Talking on the radio – notes and photos for wednesday 22 July, BBC Radio Leicester Gardens Hour

I’m still talking on the radio once a fortnight – from the peace and quiet of my potting shed. It’s lovely to be at home rather than having to drive into Leicester. And when the music is playing between chats, I get on with a bit of watering or prick out a few seedlings, and nobody knows.

This week we talk about sweet peas. I’m growing new variety, Ripple Mixed, pictured above. It has mauve, pink, and purple markings on a pale pink background. The scent is strong, and stems are nice and long, making them ideal for cut flower posies. One to keep on my list for autumn sowing. I’m ordering seeds now to ensure I get the varieties I want.

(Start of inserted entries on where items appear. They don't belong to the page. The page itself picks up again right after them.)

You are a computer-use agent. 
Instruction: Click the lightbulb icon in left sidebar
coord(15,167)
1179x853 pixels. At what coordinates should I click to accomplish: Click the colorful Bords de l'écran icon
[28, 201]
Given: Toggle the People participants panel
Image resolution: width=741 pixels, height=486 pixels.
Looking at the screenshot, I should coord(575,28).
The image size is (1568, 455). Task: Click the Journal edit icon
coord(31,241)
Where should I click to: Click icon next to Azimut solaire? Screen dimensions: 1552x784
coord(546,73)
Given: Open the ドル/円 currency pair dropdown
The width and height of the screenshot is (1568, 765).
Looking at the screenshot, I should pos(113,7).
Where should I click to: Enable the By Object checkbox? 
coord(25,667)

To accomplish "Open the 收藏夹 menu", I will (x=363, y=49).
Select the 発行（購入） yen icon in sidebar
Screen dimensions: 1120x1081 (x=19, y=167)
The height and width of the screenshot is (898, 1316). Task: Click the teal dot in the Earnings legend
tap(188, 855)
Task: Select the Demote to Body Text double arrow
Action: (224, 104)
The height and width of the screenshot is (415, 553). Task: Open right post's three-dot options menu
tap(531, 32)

This year’s experience of buying plants and seeds – and the long delays receiving them- has taught me to plan ahead and order early.

Here’s a selection of sweet peas I’m putting in jam jars on the village green to raise money for Rainbows Hospice for children and young people. Rainbows cares for children with life-limiting illnesses and nearly all its funding comes from donations. The hospice has lost almost £1 million in fund raising this year, due to events being cancelled because of covid. I put leaflets alongside the flowers, hoping it might encourage someone to learn more about the hospice and make a regular donation. Every little helps.

Here’s the Wiltshire Ripple variety I mention, with its delicate picotee edge. I wouldn’t be without this one. Always a good strong performer.

This is Mayflower 400, another new variety, celebrating the 400th anniversary of the Pilgrim Fathers sailing to the New World. It’s highly-scented and a good strong grower. Long stems, and flowers last a week in a vase.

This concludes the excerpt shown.